The order of the Board will be modified in accordance with this opinion and as so modified will be enforced.
. Briefly, the record shows that employees were interrogated concerning how they intended to vote in the election held on December 18, 1948. Some of them were told their jobs would be jeopardized if the A.F.L. won the election. In addition a Christmas party for employees was announced by the company shortly before the election when no such parties had been given before. The company posted a notice shortly before the election that it would soon be delivering checks for retroactive pay increases under a contract negotiated with District 50. All this occurred within the period of six months prior to filing of the charge.

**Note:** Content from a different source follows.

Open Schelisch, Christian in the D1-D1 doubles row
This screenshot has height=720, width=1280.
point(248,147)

. The Report of the House Committee on Education and Labor on H.R. 3020 states, “It has not been unusual for the Board, in the past, to issue complaints years after an unfair labor practice was alleged to have occurred, and after records have been destroyed, witnesses have gone elsewhere, and recollections of the events in question have become dim and ■confused.” Rep.No.245, 80th Cong. 1st Sess., p. 40. It may be noted that the original House Resolution provided for a six month limitation on the filing of the charge and a six month limitation for issuance of the complaint after the charge was filed. The latter was dropped only because the Congress felt that with a new and enlarged Board no delays of this nature would be likely to occur. See House Conference Report No. 510 on H. R. 3020, p. 53 (1947). See N. L. R. B. v. Clausen, 3 Cir., 1951, 188 F.2d 439, 443.
Concurrence Opinion
(concurring).
I concur in the views expressed in Judge Goodrich’s opinion as to the discriminations practiced by Pennwoven, Inc. and would enforce the order of the Board as modified by the decision and order of this court. I agree also with the conclusion that the Board cannot compel Pennwoven, Inc. to reinstate the Rayhorns and Bechtol but I think I should state my grounds for this conclusion.

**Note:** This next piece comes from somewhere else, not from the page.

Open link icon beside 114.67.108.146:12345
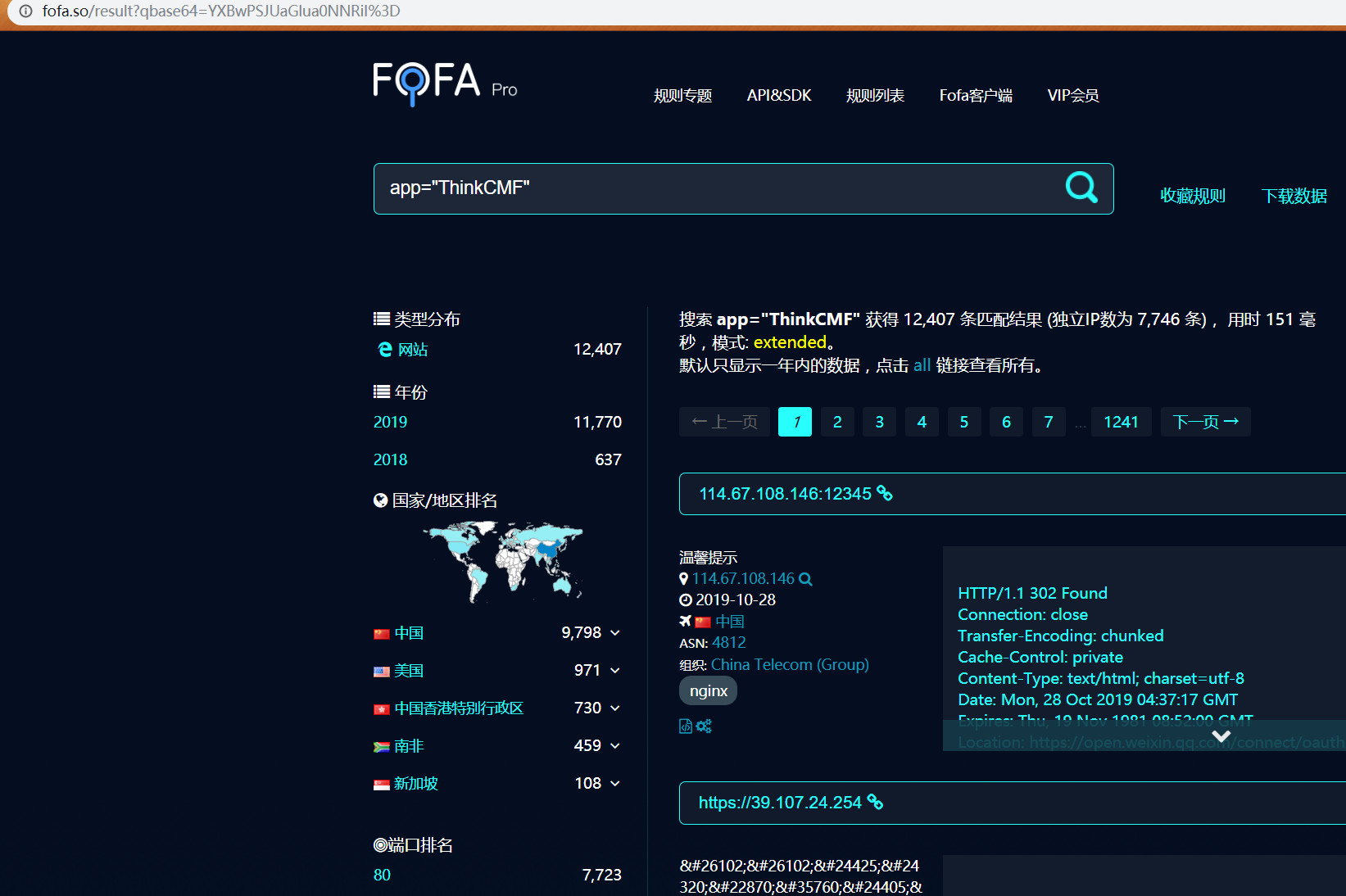Screen dimensions: 1346x896 pos(885,493)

Bechtol, a weaver, had a seniority of 51. Wohlfert, also a weaver, standing 60 in seniority, was reemployed on July 19, 1948. This was the last point in time (the Board’s continuing tort theory aside) when there was discrimination against Bechtol. A similar final discrimination was effected against Jennie Rayhorn, a weaver, whose seniority was 9, when on July 19, 1948, Nestlerode, also a weaver, with a seniority of 13, was reemployed. The final discrimination against John'Rayhorn, a wrapper, standing 15 in seniority, occurred when, on July 19, 1948, Heaton, also a wrapper, with a seniority of 34, was reemployed. See 29 U.S.C.A. § l'58(a) (3).
Analogizing causes of action in tort with discriminations under the Act I conclude that the “causes of action” of the three employees named could have accrued no later than on the dates designated and charges based on these discriminations could have been filed and maintained against Penn-woven, Inc. if filed within six months. The limitation provision of the Taft-Hartley Act, 29 U.S.C.A. § 160(b), is phrased like the typical statute of limitations and was obviously intended by Congress to operate as such. It follows that when the six month period provided by the Act had expired no valid charge could be filed with the Board. The statute of limitations could not be tolled by the letters of April 16, 1949.
Congress obviously did not intend to permit the application of a doctrine of continuing tort. If the view of continuing tort be adopted Pennwoven, Inc. could be held guilty of unfair labor practices a year or a decade after the occurrence of acts of discrimination by a mere demand for reinstatement, oral or written, by the employee.